Sang ibu menaruh perhatian besar hingga Nico lulus dari sebuah universitas ternama di Indonesia. Kini, dia bekerja di salah satu organisasi nirlaba di bidang pergerakan anak muda di Jakarta.
Nico pun tak terbayang jika RUU Ketahanan Keluarga itu sampai disahkan menjadi undang-undang. Ia was-was stigma buruk tentang transpuan akan menguat.
Menurut Nico, situasi politik dalam beberapa tahun belakangan juga membuat kelompok minoritas gender harus hidup sembunyi-sembunyi. Transpuan-transpuan muda yang memutuskan mengadopsi anak belakangan ini juga tak sepenuhnya hidup tenang.
Dia mengatakan kondisi ini terjadi semenjak isu gender mulai dijadikan gorengan politik. "Kehidupan transpuan hari ini beda dengan dua puluh tahun lalu yang lumayan adem ayem. Jadi aku enggak bisa bayangin bagaimana kehidupan anak-anak mereka saat ini," ucap Nico.

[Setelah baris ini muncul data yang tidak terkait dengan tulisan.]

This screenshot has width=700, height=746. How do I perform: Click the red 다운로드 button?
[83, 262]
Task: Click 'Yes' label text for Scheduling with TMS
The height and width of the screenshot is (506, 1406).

Draf RUU Ketahanan Keluarga ini juga ingin mewajibkan keluarga untuk melaporkan apabila ada anggotanya yang 'menyimpang' secara seksual menurut definisi di atas. "Misalnya aku seorang gay, lalu ibuku seorang transpuan harus melaporkan anaknya, kan complicated. Menurutku, lebih baik negara mengurusi hal-hal yang lebih urgent," kata Nico.
Lulusan Fakultas Ilmu Sosial dan Ilmu Politik di salah satu universitas di Jakarta ini juga menyoroti pengkategorian lesbian, gay, sadisme, dan masokisme sebagai penyimpangan seksual. Merujuk Pedoman Penggolongan dan Diagnosis Gangguan Jiwa (PPDGJ), Nico menyebut homoseksualitas bukan termasuk penyimpangan.
"Jadi sebelum menggunakan suatu istilah yang akan dipakai dalam RUU, sebaiknya baca lagi daripada salah," ujar dia.
RUU Ketahanan Keluarga ini diusulkan oleh Ledia Hanifa dan Netty Prasetiyani dari Partai Keadilan Sejahtera, Sodik Mudjahid dari Gerindra, Endang Maria Astuti dari Golkar, dan Ali Taher dari Partai Amanat Nasional.
Belakangan, sejumlah partai menyatakan tak menyetujui adanya RUU ini. Partai-partai yang sudah menyatakan tak setuju adalah Partai NasDem, Partai Demokrasi Indonesia Perjuangan, dan Partai Golkar.